● Your instructions
Could you set down exactly the lines in the records below between the line holding "Select the $90K/hr - $200K/hr salary chip" and the line holding "Screen dimensions: 519x547", inclusive?

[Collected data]

==================================================

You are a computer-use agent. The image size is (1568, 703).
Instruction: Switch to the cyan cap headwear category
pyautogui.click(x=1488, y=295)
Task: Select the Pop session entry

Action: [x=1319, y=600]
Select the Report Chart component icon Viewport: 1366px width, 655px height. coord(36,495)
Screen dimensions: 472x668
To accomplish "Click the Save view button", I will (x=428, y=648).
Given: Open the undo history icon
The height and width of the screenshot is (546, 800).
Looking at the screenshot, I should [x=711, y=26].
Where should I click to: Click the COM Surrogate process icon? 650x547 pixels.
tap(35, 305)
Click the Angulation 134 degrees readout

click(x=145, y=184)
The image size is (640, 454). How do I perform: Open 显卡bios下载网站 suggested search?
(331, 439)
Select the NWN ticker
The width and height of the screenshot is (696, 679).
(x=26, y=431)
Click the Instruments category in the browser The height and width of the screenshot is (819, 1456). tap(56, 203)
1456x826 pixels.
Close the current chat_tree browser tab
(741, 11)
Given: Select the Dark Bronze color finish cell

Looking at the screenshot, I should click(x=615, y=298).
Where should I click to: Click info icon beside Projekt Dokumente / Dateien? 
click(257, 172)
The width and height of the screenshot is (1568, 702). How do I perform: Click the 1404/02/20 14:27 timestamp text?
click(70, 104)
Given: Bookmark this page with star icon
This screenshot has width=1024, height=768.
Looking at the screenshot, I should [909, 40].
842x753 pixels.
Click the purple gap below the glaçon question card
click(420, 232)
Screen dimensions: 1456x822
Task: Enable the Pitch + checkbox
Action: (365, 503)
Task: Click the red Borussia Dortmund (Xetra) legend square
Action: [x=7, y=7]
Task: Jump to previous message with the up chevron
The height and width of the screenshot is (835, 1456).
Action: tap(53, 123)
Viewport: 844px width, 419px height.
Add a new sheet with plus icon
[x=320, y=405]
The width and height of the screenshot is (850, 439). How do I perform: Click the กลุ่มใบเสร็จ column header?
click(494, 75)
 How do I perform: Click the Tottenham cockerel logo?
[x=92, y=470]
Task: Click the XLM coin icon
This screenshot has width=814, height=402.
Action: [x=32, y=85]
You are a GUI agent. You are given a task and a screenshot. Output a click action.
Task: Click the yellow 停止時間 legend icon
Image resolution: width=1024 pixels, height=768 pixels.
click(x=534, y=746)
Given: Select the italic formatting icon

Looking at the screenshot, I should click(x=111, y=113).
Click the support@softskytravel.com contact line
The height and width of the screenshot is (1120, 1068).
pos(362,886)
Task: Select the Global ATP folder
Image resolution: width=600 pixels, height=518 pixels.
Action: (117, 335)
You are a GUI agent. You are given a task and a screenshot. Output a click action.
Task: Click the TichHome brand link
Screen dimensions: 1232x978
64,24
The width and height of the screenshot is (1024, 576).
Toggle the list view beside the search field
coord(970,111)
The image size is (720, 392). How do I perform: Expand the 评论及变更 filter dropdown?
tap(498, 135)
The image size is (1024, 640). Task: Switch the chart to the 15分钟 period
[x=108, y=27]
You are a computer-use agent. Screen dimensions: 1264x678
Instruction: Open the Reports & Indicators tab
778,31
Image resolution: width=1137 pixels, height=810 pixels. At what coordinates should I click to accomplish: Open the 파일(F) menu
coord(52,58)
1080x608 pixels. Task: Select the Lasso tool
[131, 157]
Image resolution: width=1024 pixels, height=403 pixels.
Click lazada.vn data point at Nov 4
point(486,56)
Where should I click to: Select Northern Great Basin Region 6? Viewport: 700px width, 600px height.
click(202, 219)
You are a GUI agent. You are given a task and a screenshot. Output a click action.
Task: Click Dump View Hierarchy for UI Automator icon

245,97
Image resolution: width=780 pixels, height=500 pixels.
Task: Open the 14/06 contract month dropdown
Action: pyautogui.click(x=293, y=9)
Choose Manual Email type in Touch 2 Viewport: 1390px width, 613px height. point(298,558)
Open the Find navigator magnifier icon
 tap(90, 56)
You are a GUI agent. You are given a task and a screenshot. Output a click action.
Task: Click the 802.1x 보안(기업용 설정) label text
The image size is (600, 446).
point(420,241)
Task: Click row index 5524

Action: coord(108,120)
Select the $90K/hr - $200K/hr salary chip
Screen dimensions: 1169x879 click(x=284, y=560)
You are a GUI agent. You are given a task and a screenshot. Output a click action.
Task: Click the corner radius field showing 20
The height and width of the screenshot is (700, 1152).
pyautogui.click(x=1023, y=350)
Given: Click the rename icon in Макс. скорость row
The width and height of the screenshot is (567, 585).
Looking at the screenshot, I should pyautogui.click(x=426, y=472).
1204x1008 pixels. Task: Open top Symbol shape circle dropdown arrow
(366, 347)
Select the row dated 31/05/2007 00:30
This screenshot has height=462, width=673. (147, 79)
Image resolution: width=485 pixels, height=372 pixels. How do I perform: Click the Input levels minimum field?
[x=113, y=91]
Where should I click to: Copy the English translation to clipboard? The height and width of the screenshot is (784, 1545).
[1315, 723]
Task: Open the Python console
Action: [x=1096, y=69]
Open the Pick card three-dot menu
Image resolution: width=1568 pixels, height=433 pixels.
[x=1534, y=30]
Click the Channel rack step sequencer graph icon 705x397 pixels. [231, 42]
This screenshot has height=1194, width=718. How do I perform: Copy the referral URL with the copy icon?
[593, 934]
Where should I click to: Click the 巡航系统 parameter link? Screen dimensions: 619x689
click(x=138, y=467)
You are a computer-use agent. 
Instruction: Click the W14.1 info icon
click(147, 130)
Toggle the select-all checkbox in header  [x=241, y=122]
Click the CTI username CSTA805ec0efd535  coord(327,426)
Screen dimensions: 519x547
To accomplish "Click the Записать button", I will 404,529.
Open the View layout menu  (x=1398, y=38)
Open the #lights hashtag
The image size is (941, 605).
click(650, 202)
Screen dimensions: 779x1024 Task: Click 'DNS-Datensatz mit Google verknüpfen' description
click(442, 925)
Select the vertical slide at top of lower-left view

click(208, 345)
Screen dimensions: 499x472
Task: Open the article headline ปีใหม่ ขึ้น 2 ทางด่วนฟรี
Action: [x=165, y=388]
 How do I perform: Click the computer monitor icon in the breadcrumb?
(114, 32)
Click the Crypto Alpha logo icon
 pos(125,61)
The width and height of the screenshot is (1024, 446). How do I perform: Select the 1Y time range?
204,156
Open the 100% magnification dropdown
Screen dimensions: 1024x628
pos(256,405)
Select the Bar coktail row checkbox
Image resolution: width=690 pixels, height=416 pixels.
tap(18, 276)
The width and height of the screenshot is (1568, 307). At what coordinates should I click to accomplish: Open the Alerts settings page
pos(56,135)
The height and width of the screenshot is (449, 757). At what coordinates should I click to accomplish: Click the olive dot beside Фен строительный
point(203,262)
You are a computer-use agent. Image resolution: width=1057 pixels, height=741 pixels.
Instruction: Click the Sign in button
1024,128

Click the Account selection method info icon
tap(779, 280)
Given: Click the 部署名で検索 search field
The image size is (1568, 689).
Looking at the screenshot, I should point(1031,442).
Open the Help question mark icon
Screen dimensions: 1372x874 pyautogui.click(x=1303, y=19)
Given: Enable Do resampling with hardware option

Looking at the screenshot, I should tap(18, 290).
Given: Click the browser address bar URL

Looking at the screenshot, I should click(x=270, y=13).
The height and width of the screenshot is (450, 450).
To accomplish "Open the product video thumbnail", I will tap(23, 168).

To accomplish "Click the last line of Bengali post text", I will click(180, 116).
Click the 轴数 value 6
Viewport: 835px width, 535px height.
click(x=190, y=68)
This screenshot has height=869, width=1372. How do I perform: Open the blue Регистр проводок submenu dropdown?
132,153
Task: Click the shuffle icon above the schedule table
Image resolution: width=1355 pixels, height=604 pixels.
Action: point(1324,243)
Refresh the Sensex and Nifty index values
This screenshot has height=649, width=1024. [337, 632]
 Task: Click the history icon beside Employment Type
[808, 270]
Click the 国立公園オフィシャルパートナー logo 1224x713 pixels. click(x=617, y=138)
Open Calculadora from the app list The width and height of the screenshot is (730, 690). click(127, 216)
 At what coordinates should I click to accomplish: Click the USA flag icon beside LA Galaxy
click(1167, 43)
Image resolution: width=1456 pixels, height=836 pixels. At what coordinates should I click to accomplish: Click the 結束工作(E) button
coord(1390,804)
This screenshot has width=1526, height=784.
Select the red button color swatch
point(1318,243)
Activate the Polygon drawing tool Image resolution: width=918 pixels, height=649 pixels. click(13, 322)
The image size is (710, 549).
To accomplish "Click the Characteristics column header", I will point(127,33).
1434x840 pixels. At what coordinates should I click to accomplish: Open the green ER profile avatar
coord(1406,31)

==================================================

● Reply to the task
Select the $90K/hr - $200K/hr salary chip
Screen dimensions: 1169x879 click(x=284, y=560)
You are a GUI agent. You are given a task and a screenshot. Output a click action.
Task: Click the corner radius field showing 20
The height and width of the screenshot is (700, 1152).
pyautogui.click(x=1023, y=350)
Given: Click the rename icon in Макс. скорость row
The width and height of the screenshot is (567, 585).
Looking at the screenshot, I should pyautogui.click(x=426, y=472).
1204x1008 pixels. Task: Open top Symbol shape circle dropdown arrow
(366, 347)
Select the row dated 31/05/2007 00:30
This screenshot has height=462, width=673. (147, 79)
Image resolution: width=485 pixels, height=372 pixels. How do I perform: Click the Input levels minimum field?
[x=113, y=91]
Where should I click to: Copy the English translation to clipboard? The height and width of the screenshot is (784, 1545).
[1315, 723]
Task: Open the Python console
Action: [x=1096, y=69]
Open the Pick card three-dot menu
Image resolution: width=1568 pixels, height=433 pixels.
[x=1534, y=30]
Click the Channel rack step sequencer graph icon 705x397 pixels. [231, 42]
This screenshot has height=1194, width=718. How do I perform: Copy the referral URL with the copy icon?
[593, 934]
Where should I click to: Click the 巡航系统 parameter link? Screen dimensions: 619x689
click(x=138, y=467)
You are a computer-use agent. 
Instruction: Click the W14.1 info icon
click(147, 130)
Toggle the select-all checkbox in header  [x=241, y=122]
Click the CTI username CSTA805ec0efd535  coord(327,426)
Screen dimensions: 519x547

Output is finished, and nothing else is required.